Luciferase reporter assay
Fragments of LINC01006 or DAAM1 containing wild-type and mutant binding sites of miR-34a-5p were cloned into the pmirGLO dual-luciferase vector (Promega, Madison, WI) to respectively construct LINC01006-Wt/Mut and DAAM1-Wt/Mut. DU145 and LNCAP cells were co-transfected with above-mentioned plasmids and miR-34a-5p mimics or NC mimics. Luciferase activity was analyzed using dual-luciferase reporter assay system (Promega). The experiments were performed at least three times.
RNA pull down
MiR-34a-5p wild type or mutant type sequence was labeled with biotin. Then, biotin-labeled RNA was bound to the magnetic beads (Invitrogen). The bound RNAs were purified for RT-qPCR analysis. The experiments were performed at least three times.
RNA immunoprecipitation (RIP)
Using RNA-Binding Protein Immunoprecipitation Kit (Millipore, Burlington, MA, USA), RIP assay was performed with control IgG antibody or human Ago2 antibody. After lysed in RIPA buffer, cell lysates were mixed with antibody-bound magnetic beads. Subsequently, the immunoprecipitated RNAs were evaluated by RT-qPCR analysis. The experiments were performed at least three times.
Animal experiments
BALB/c nude mice (at age of 5–6 weeks) were acquired from SLRC Laboratory Animals (Shanghai, China). For the in vivo tumor formation assay, DU145 cells transfected with sh-NC and sh-LINC01006#1 were suspended in PBS. After that, cells were subcutaneously injected into mice. The tumor volume was measured every 5 days. After one month, the mice were euthanized. Then mice tumors were excised and weighed.
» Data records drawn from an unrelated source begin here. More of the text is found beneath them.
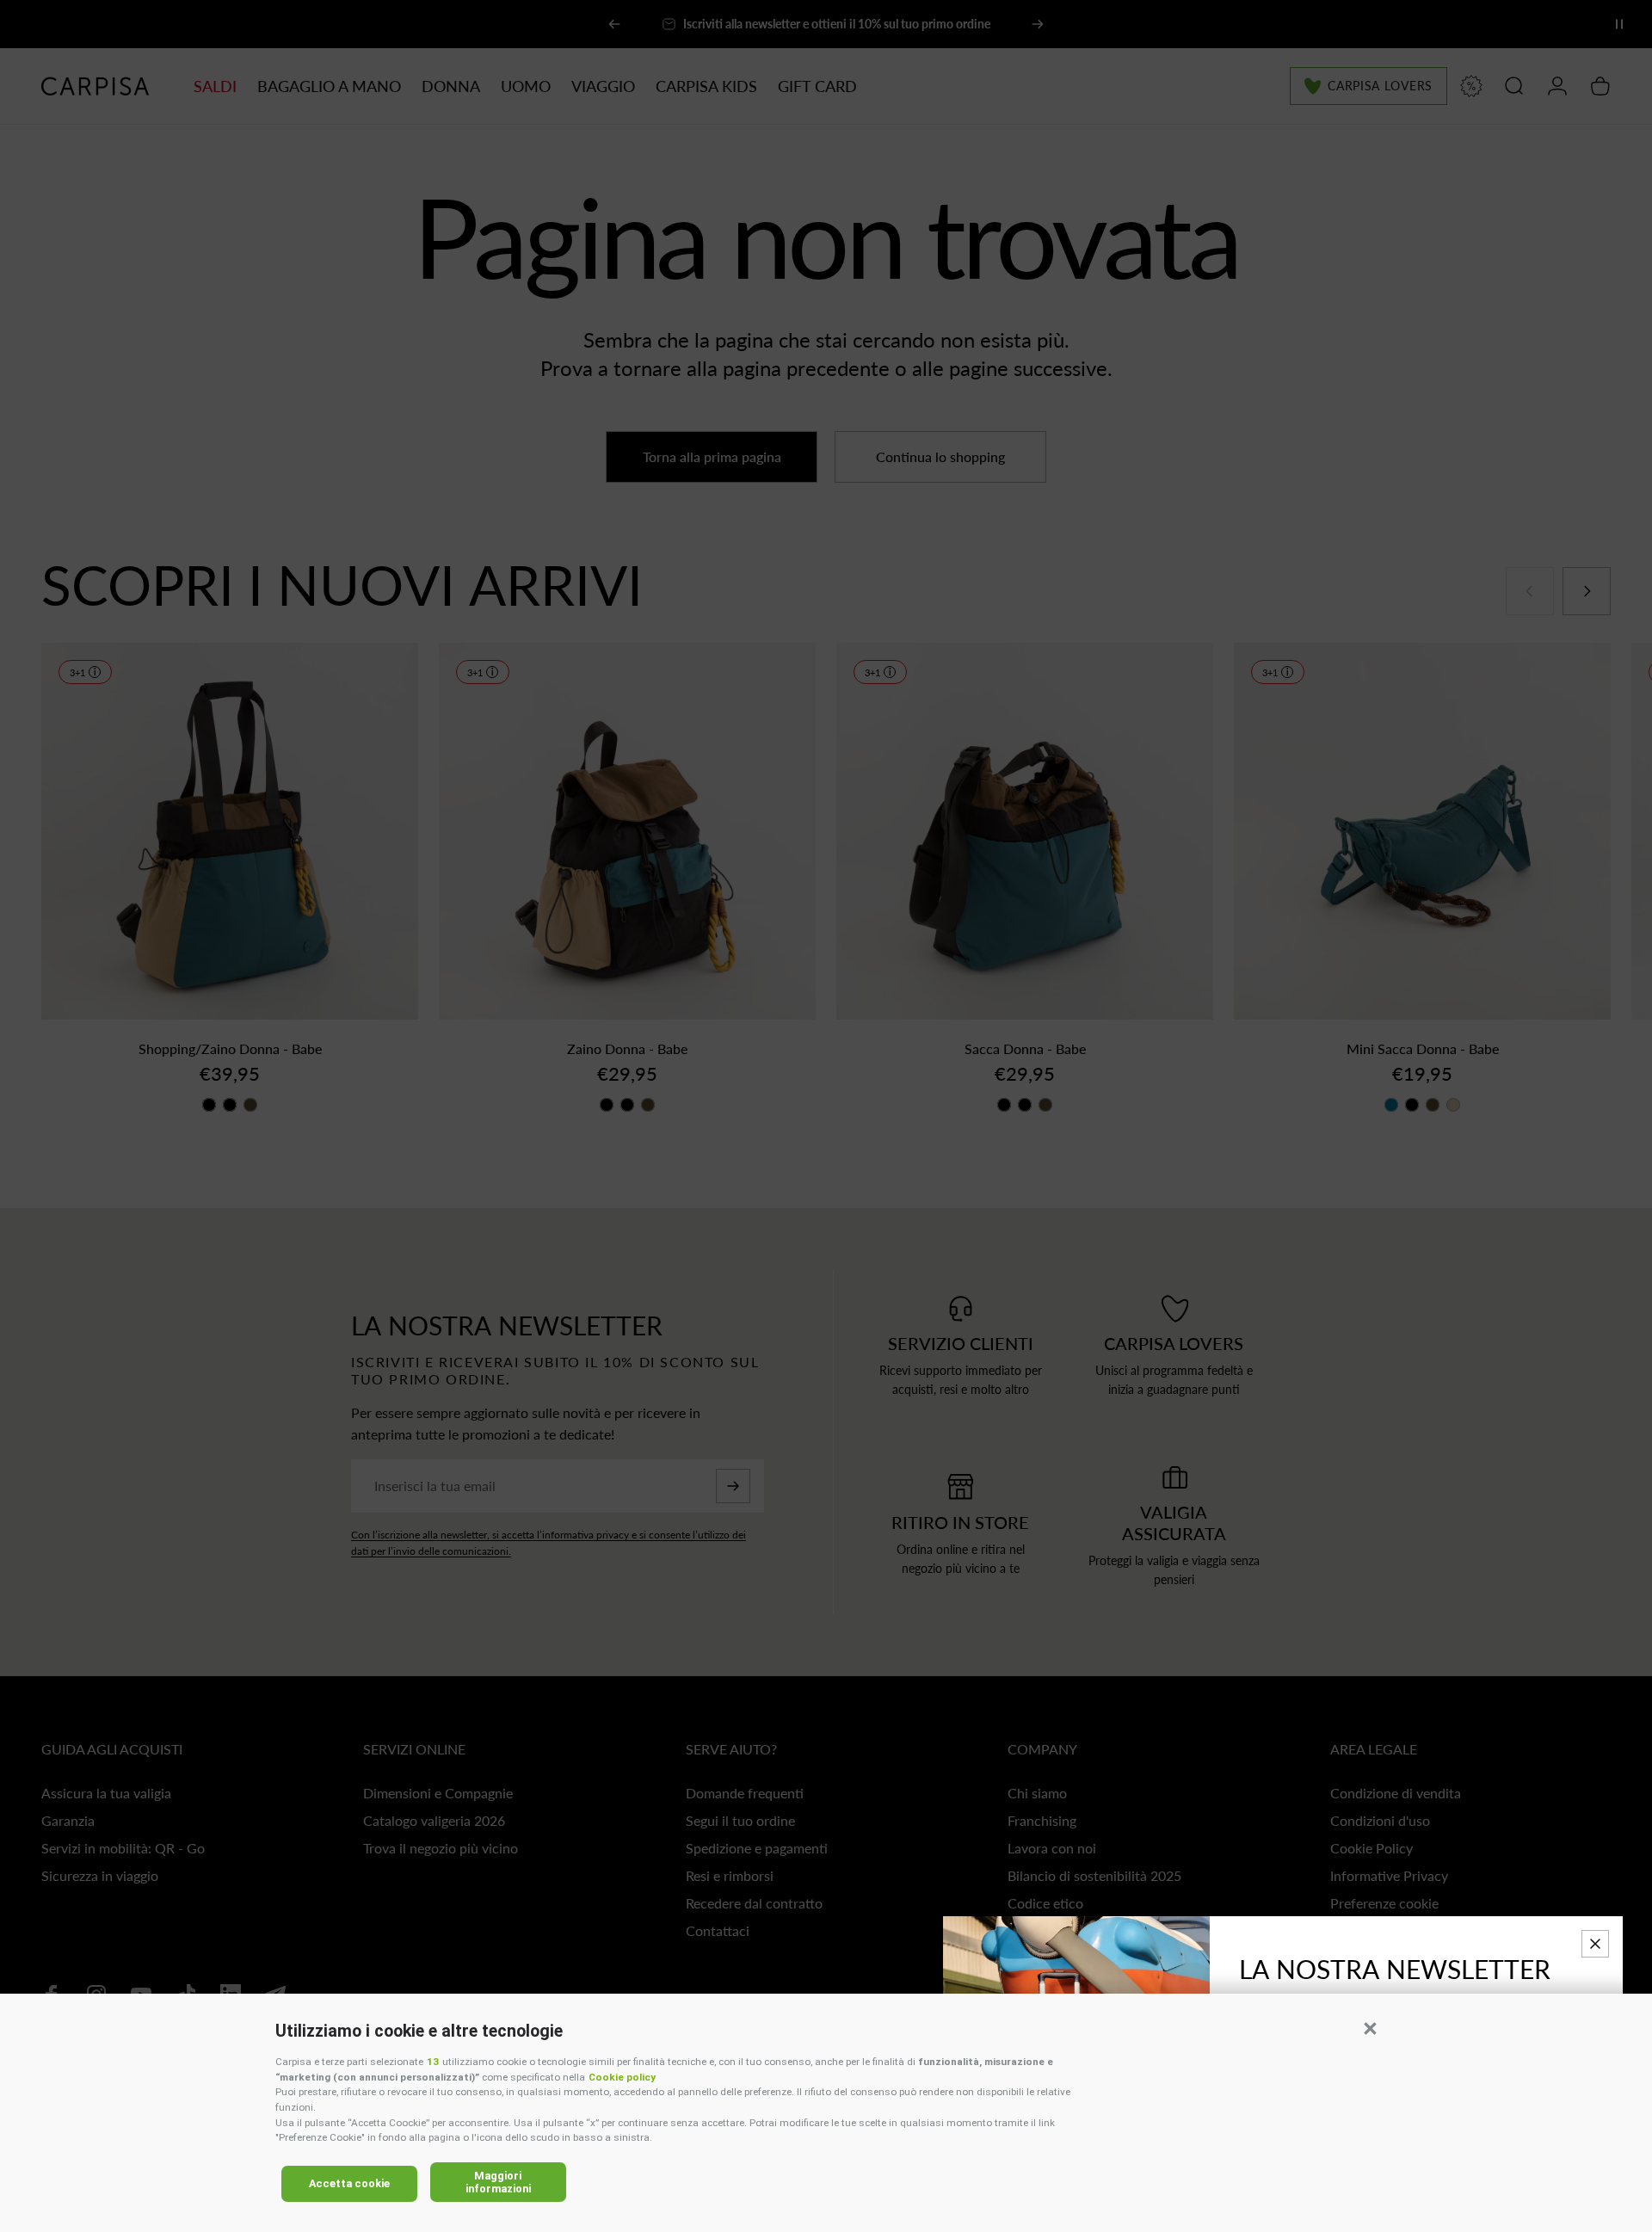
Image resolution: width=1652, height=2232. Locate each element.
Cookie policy (622, 2077)
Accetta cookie (349, 2183)
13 (433, 2062)
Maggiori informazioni (498, 2182)
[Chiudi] (1595, 1944)
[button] (1370, 2028)
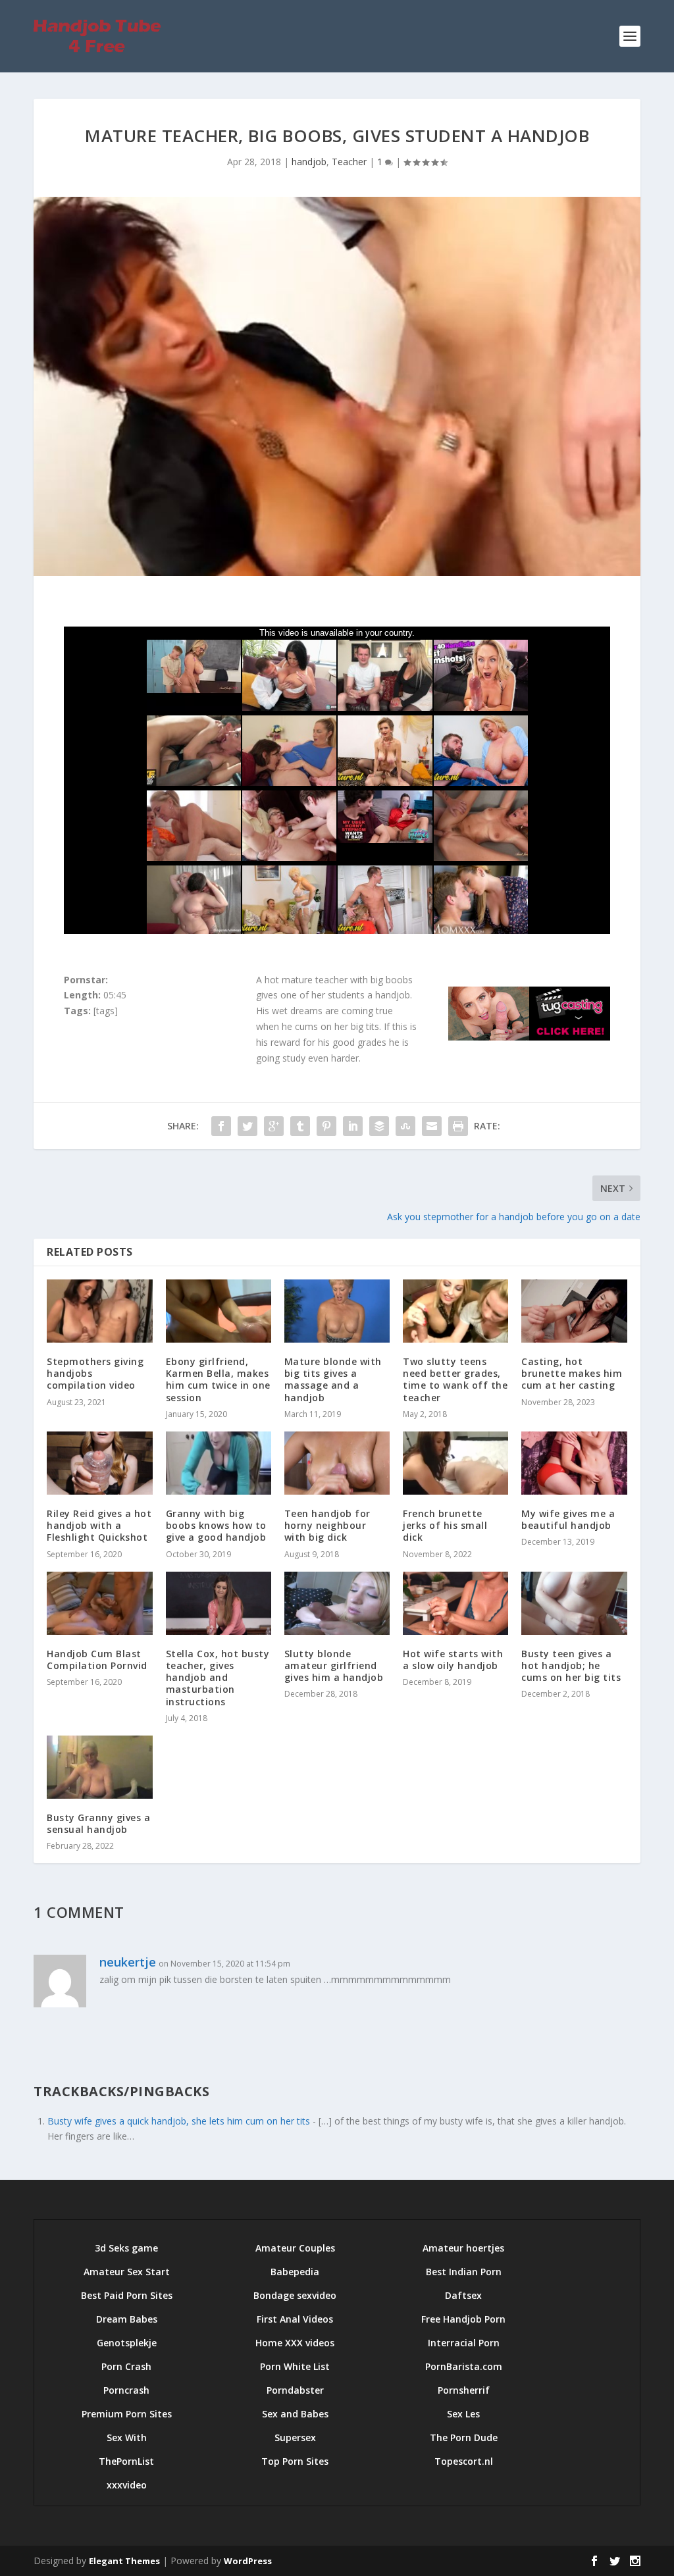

For the tumor metastasis assay, DU145 cells transfected with sh-NC and sh-LINC01006#1were injected into the tail vein of nude mice. The mice were euthanized 50 days later. Then the lungs were removed and fixed with dampen formaldehyde solution for hematoxylin-eosin (H&E) staining. Finally, the lung metastases were observed by microscope. All animal studies were approved by the Ethic committee of Southwest Shandong Hospital Co., Ltd. The experiments were performed at least three times.
Statistical analyses
All experimental data of three individually performed experiments were presented as the mean ± SD and analyzed by GraphPad Prism 7 (GraphPad Software, Inc., La Jolla, CA). Student’s t-test or one-way ANOVA analysis was used to analyze differences between groups. The experiments were conducted at least three times. The experimental results were considered statistically significant when p value was less than 0.05.